“I have never experienced this before,” said resident Mari Carmen from the village of Alcaracejos, one of the 27 affected villages near Cordoba, in the Andalusia region, after filling her bottles with water from a truck.
On April 9 the Guadalquivir Hydrographic Confederation (GHG) certified that the water of Sierra Boyera had been exhausted making it the first time in 40 years that a reservoir in Cordoba has dried out.
“We are being supplied with water through a cistern truck. It is a rather uncomfortable situation and, above all, precarious for the times in which we live”, Alcaracejos Mayor Jose Luis Cabrera told Reuters.
La Colada reservoir, which should supply Sierra Boyera with water when levels are low, currently does not meet European water quality standards the mayor said.

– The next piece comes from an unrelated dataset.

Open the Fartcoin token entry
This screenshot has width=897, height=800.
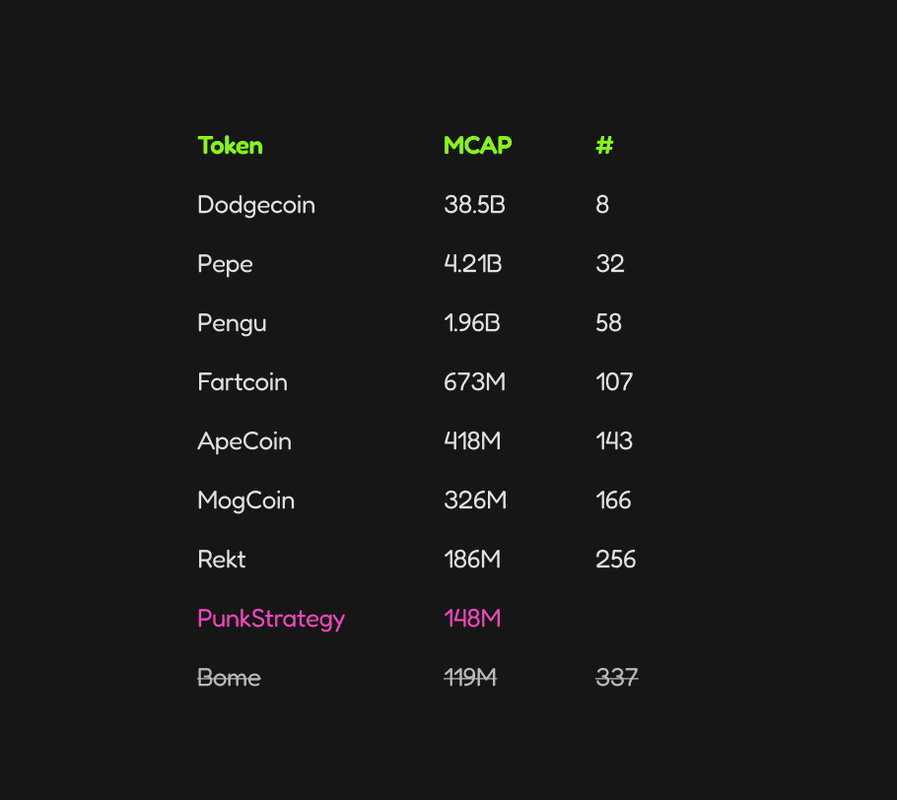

The summers are getting longer and longer and, of course, evaporation takes its toll also there is this strong drought that we were not used to. The fact that it just rained for two days in 2023, everything has conspired to create the perfect storm,” Cabrera said.
To deal with the water shortage, local authorities provide each resident with five litres of drinking water per day from trucks that deliver the liquid to the affected villages.
Most people try to get more on the same day, so they do not need to return every day.
They are afraid this situation will be prolonged through the summer when they fear their taps will run completely dry.
"We feel a little helpless because they do not tell us anything," said local Nazaret, 24, after filling two bottles at Pedroches Square, in front of Alcaracejos Town Hall.
Spain has had 36 consecutive months of below-average rainfall. Reservoirs are on average at 50% of their capacity, however, in the northeastern region of Catalonia and the southern region of Andalusia, levels have fallen to approximately 25%.